Катон склонился над ним, неловко затягивая повязку (одна рука на платке, другая у меча). Оглянувшись, он увидел, как немногие уцелевшие всадники уносятся прочь, а тех, кому не повезло, со всех сторон атакуют пехотинцы, среди которых конники бесцельно лавируют, парируя многочисленные, хотя и беспорядочные удары. В этом неравном противостоянии они были обречены; последнего из них сбили с лошади в считаные минуты. Иллирийцы подняли мечи, победными кличами провожая истаивающий в ночи стук копыт.
— Эй, там! — крикнул Катон ближнему солдату. — Ко мне!
На зов префекта подбежали сразу несколько.
— Этот человек ранен, — указал Катон на распростертое по земле тело. — Отнесите его к повозкам.
— Слушаем, господин префект.
Солдат опустил оружие, чтобы заняться своим товарищем, а Катон, поднявшись, поспешил прочь. Когорта тем временем добивала раненых и обшаривала убитых в поисках поживы.
Катон поднес ко рту сомкнутые ладони:
— Центурион Парменион!
Тот появился на второй оклик, затягивая на бегу тряпицу на правой руке.
— Ты ранен? — первым делом осведомился Катон. — Как рука?
— Да ничего, кость цела. И мечом махать могу. В отличие от этих конников, пес их возьми. Ишь, порскнули, как зайцы…
— Ну, это пока, — рассудил Катон. — Возможно, нам еще придется с ними хлебнуть.
— Вы так думаете? — переспросил центурион.

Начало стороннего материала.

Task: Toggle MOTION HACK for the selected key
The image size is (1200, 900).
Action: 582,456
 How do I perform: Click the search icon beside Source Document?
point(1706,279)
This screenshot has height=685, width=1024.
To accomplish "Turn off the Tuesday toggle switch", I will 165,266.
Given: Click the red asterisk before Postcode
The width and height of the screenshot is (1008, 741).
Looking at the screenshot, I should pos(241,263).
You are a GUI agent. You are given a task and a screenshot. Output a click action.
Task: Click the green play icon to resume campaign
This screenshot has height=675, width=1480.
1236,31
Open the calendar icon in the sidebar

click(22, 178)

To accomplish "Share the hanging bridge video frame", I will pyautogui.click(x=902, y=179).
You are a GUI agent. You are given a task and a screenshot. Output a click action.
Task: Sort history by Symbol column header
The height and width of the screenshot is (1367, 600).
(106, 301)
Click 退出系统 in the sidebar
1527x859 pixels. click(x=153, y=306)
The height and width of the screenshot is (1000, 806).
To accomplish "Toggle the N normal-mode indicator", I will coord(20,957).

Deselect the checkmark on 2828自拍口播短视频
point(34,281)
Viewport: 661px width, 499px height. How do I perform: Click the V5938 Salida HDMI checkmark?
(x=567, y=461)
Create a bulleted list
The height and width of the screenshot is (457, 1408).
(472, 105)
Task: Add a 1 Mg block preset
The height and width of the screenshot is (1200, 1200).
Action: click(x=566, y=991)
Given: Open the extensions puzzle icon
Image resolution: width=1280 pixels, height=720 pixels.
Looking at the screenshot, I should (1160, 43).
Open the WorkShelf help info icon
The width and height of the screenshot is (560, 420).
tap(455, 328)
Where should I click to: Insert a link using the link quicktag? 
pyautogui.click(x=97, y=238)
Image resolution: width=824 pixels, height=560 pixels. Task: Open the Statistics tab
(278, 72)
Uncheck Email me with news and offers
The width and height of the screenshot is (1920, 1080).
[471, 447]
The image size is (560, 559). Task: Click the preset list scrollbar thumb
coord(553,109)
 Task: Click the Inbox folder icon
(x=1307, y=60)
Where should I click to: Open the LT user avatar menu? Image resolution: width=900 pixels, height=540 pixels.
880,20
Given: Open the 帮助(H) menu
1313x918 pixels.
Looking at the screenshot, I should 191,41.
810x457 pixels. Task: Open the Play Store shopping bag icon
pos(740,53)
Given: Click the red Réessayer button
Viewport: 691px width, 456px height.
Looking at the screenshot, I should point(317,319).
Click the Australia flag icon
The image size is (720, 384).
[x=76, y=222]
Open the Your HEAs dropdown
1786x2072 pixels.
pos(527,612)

Удивленность была с оттенком недоверия, что уязвляло.
— Лучше не обольщаться, верно? А теперь надо собрать наших раненых и устроить их по возможности удобнее. Когорту сформировать вокруг них. Понятно?
— Понятно, господин префект.
— Центуриона Макрона видел?
— Старшего? Видеть не видел, а слышать слышал. — Парменион указал себе через плечо.
— Да уж, такого не услышать сложно, — усмехнулся Катон и хлопнул подчиненного по плечу. — Выполняй.
Он направился через место недавней схватки, где переступая, где обходя людские тела и конские трупы, беспорядочно разбросанные по утоптанному песку. Первые из встреченных легионеров были еще слегка шалые от внезапного и жестокого боя, а потому понятия не имели, где находится их командир. С растущим смятением Катон пробирался вперед, пока не нашел одного из офицеров Макрона.
— Что у вас тут? — сердито спросил Катон. — Почему не перестраиваете людей?
— Так неприятель-то отбит. Лично я не вижу нужды…
— Где Макрон?
— Возле штандарта. Вон там.
— А, вижу, — коротко кивнул Катон, углядев смутный силуэт сигнифера когорты. — А теперь, центурион, постройте ваших людей. Со всей возможной быстротой.
Слова эти он сказал фактически на ходу.
— Макрон? Вы здесь, господин префект?
— Катон! — из потемок вынырнула кряжистая фигура. — Клянусь богами, славно мы им намяли бока! Как пить дать половину из них порубили, никак не меньше.
— Может быть, но меня теперь волнует вторая половина.
— Ты видел, как у них пятки сверкали? — Макрон добродушно рассмеялся. — Сомневаюсь, что до рассвета они вообще остановятся.
— Сдается мне, остановятся, причем еще задолго, — спокойно заметил Катон, указывая на одного из всадников, плашмя лежащего вблизи своего коня. — Видишь, при этом колчан. И таких, как он, среди них уйма.
Макрон изучающе оглядел тело, ткнув в него словно для проверки калигой.
— Это что, парфянин?
Катон взглядом окинул труп в просторных одеждах, с матерчатым шлемом-колпаком.
— Все может статься. Хотя это скорее кто-нибудь из пальмирских повстанцев. Парфяне не могли подойти к месту так быстро, — добавил он осторожно. — Так ведь?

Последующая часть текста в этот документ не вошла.